Nel novembre del 1462 il castello svolge il ruolo di felice
dimora per Ferrante I d'Aragona. In epoca moderna solo la
casata Grimaldi per un certo periodo di tempo si è servita
del castello per propria abitazione. Nel 1524 Carlo V, re di
Spagna, stipulò un trattato di alleanza con il signore di
Monaco Agostino Grimaldi e nel 1532 strappò al principe
Onorato I la proposta di un vero e proprio protettorato con
reciproco scambio di concessioni: Carlo V assegnava al
signore di monaco il dominio su uno stato feudale composto
da diversi centri nel regno di Napoli, mentre il Grimaldi
cedeva alla Spagna la roccaforte monegasca. Terlizzi era
uno di quei centri e nel 1632 Onorato II Grimaldi vi fece
trasferire come arciprete-prelato il suo omonimo cugino,
fornendogli come abitazione proprio il castello, restaurato
per l'occasione.
Solo da un'attenta lettura di un dipinto anonimo risalente al
1600 ci si può fare un'idea di com'era il castello, non
essendoci pervenuta alcuna fonte grafica ma soltanto un
documento rinvenuto nell'Archivio di Stato di Napoli che al
foglio 167 contiene una nota descrittiva. Il castello nel
dipinto appare strutturato nelle sue componenti essenziali: il
maschio sull'ingresso con la sua bertesca e il cammino di
ronda, il nucleo abitativo, sui due lati le superstiti strutture
del recinto fortificato, in cui era compreso il torrione. Il
profilo architettonico della torre appare perfettamente
delineato in piena rispondenza ai canoni costruttivi del
tempo, come avamposto militare di difesa. Il primo livello
appare munito alla sua base di una scarpa di rinforzo, una
specie di piano inclinato rispetto alla verticale. Allo stato
reale il primo ripiano di base è posizionato nell'ipogeo, con
un proprio ingresso laterale, cui si accede attraverso dei
cunicoli. Il vano ipogeo si presenta necessariamente meno
capiente di quello a livello stradale proprio per la maggiore
ampiezza delle murature di base, ma ripete gli stessi motivi
architettonici del vano del livello superiore, con l'apertura,
cioè, in chiave di volta per i collegamenti verticali e il
paramento murario in pietra faccia a vista.

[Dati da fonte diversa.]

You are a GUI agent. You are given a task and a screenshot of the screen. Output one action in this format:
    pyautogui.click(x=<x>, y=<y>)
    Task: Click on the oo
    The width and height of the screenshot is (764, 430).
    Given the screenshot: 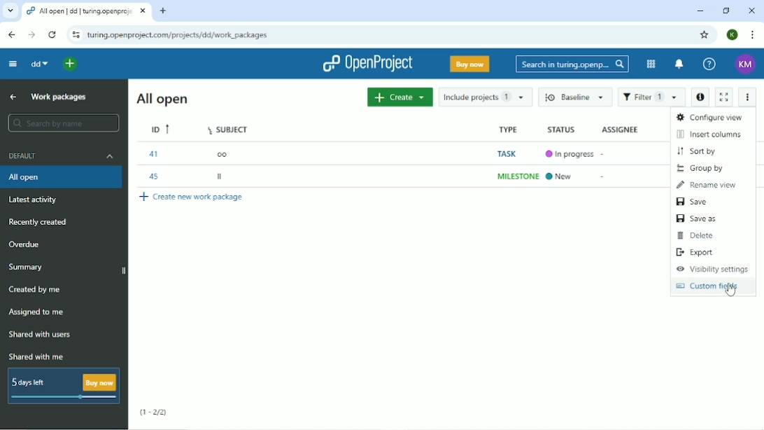 What is the action you would take?
    pyautogui.click(x=225, y=153)
    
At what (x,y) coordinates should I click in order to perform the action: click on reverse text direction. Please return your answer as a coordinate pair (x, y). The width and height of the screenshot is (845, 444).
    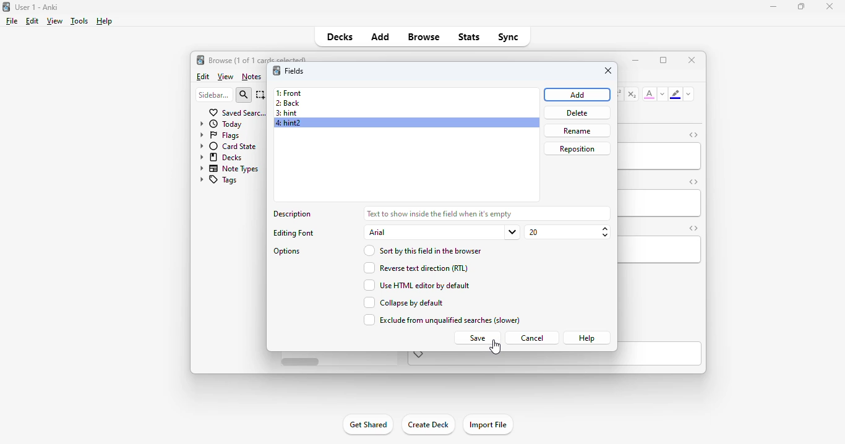
    Looking at the image, I should click on (414, 268).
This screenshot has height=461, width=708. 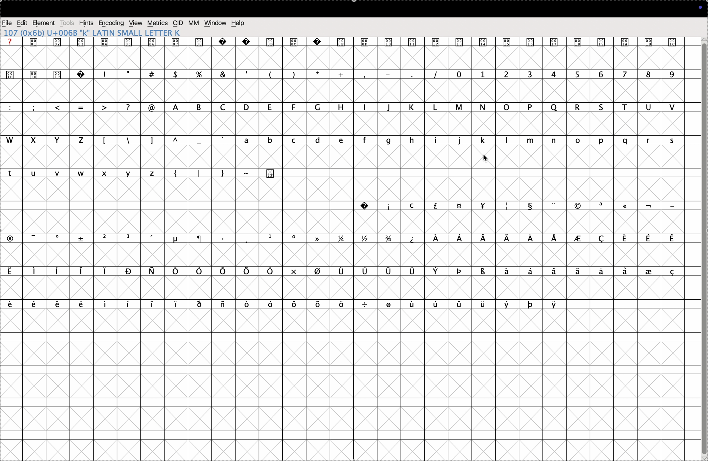 I want to click on b, so click(x=197, y=108).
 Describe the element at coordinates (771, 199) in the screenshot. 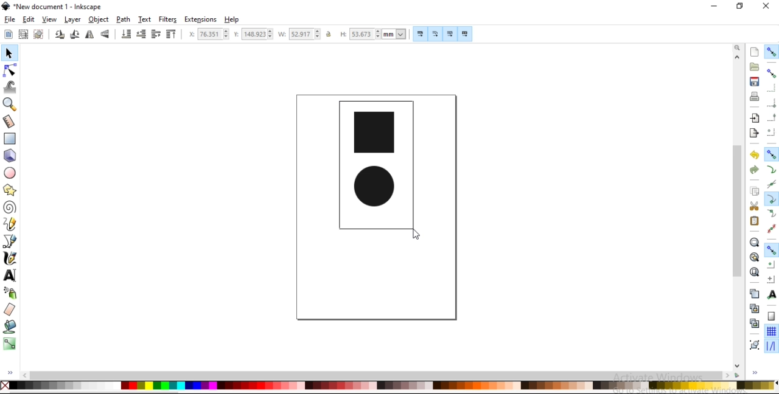

I see `snap cusp nodes` at that location.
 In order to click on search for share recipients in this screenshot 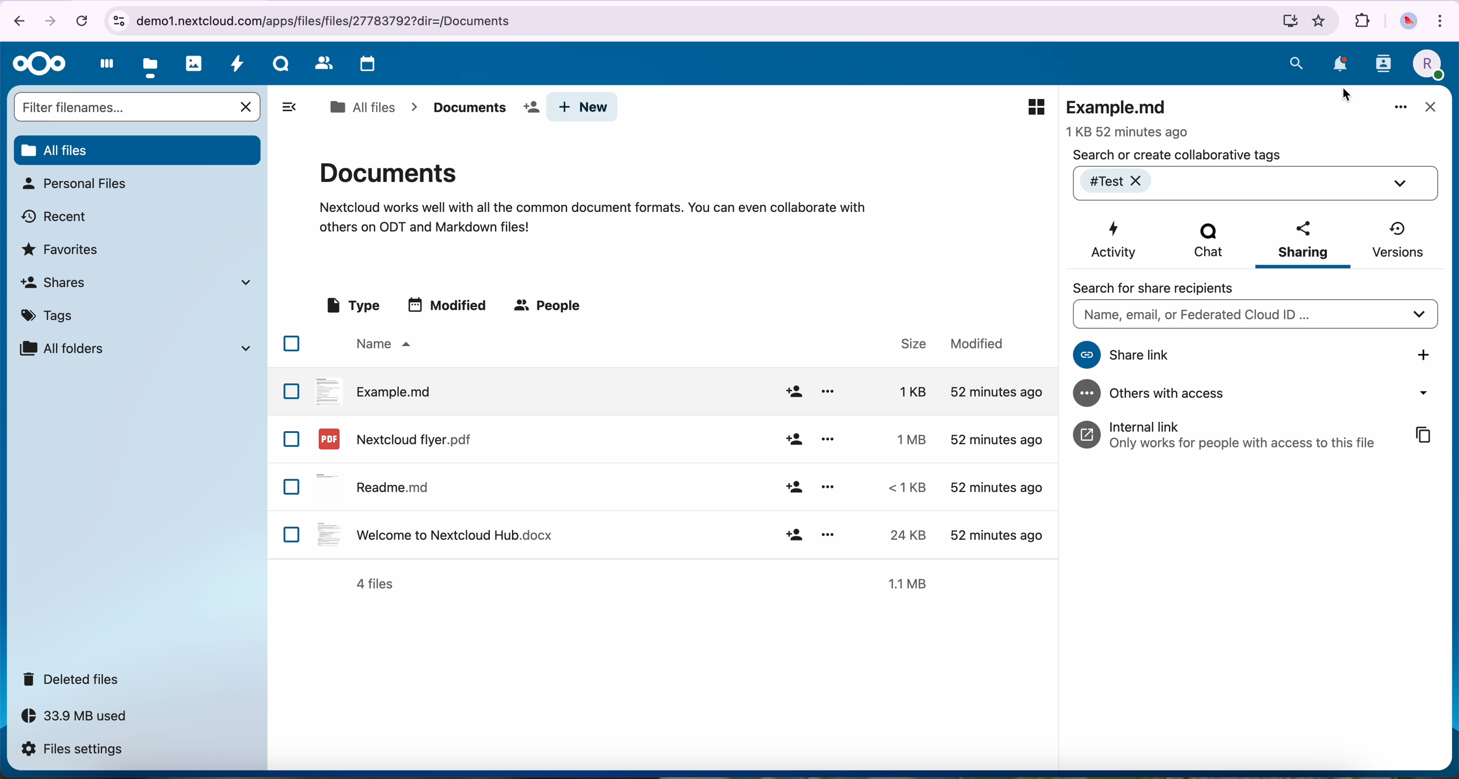, I will do `click(1164, 288)`.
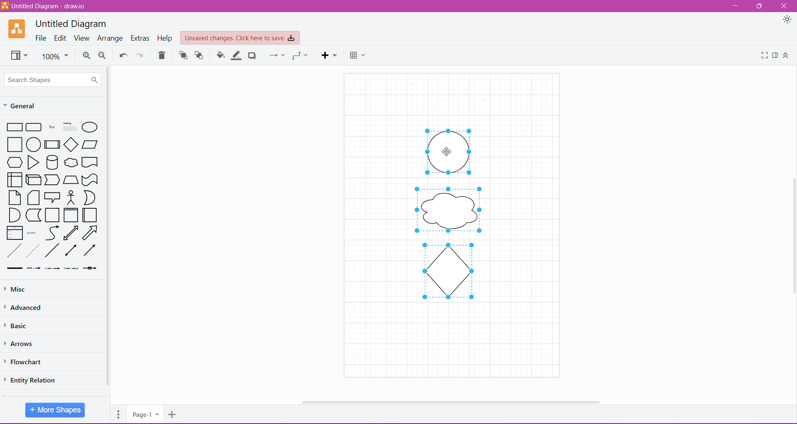 The image size is (797, 424). What do you see at coordinates (162, 55) in the screenshot?
I see `Delete` at bounding box center [162, 55].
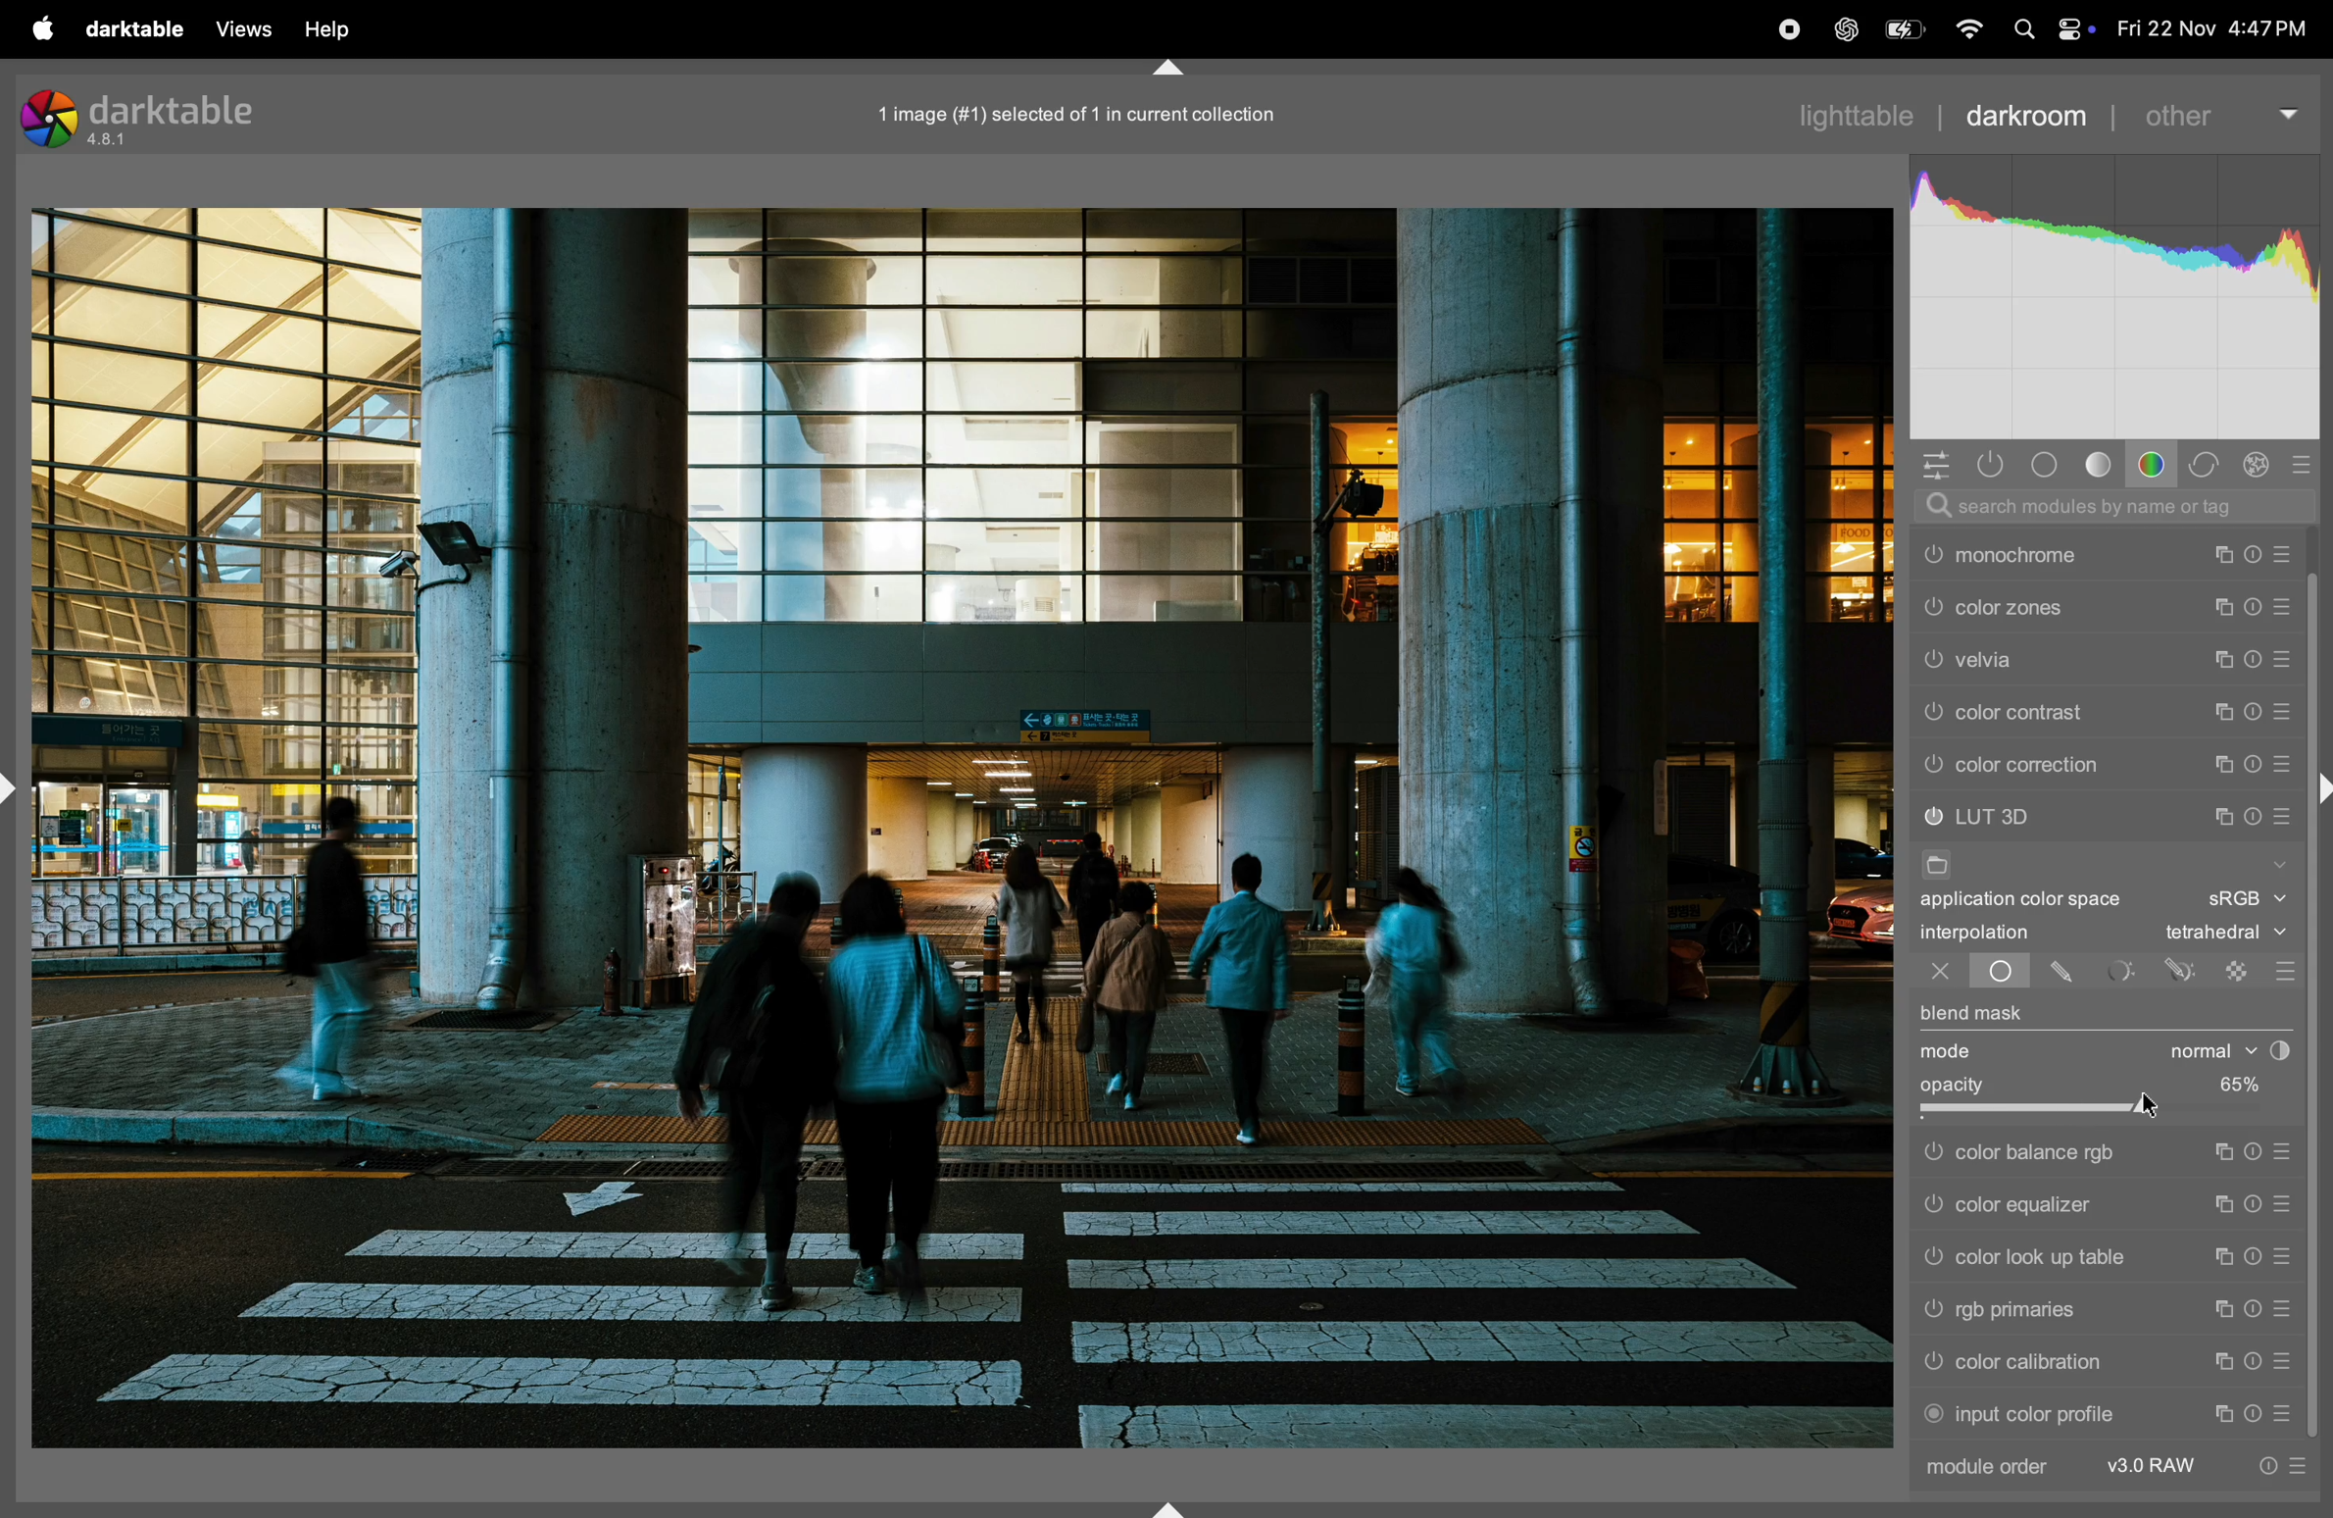 This screenshot has width=2333, height=1518. What do you see at coordinates (2281, 862) in the screenshot?
I see `show` at bounding box center [2281, 862].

Fatta eccezione degli interventi di ristrutturazione e restauro
prima menzionati non si hanno altri riscontri di impiego di
opere edilizie. Solo quando la pubblica amministrazione,
con il riscatto feudale del 1779, rientrò in possesso delle
proprietà del demanio comunale, potette correre ai ripari
recuperando nei primi decenni dell'ottocento alcuni locali
che adibì a usi diversi. Purtroppo continuarono a verificarsi
crolli di membrature superstiti fino a quando non divennero
comode cave di materiale edilizio per portare a compimento
la costruzione della nuova cattedrale. Intorno agli anni
sessanta dell'Ottocento scomparve ogni altra traccia del
castello.
Oggi rimane la sola torre maggiore che si erge come torre
civica e simbolo della città.
Nel già citato dipinto essa appare, per ragioni di prospettiva,
marginale e di ridotte dimensioni ma comunque
caratterizzata come le comuni torri di difesa del periodo.
Appare quindi merlata alla guelfa, munita cioè di parapetto
con merli piatti e non a coda di rondine (alla ghibellina) e
collegata con il cosiddetto arcus pinctus (arco dipinto).
I primi lavori per adibire la torre normanna a servizio della
comunità ebbero inizio negli anni venti dell'Ottocento.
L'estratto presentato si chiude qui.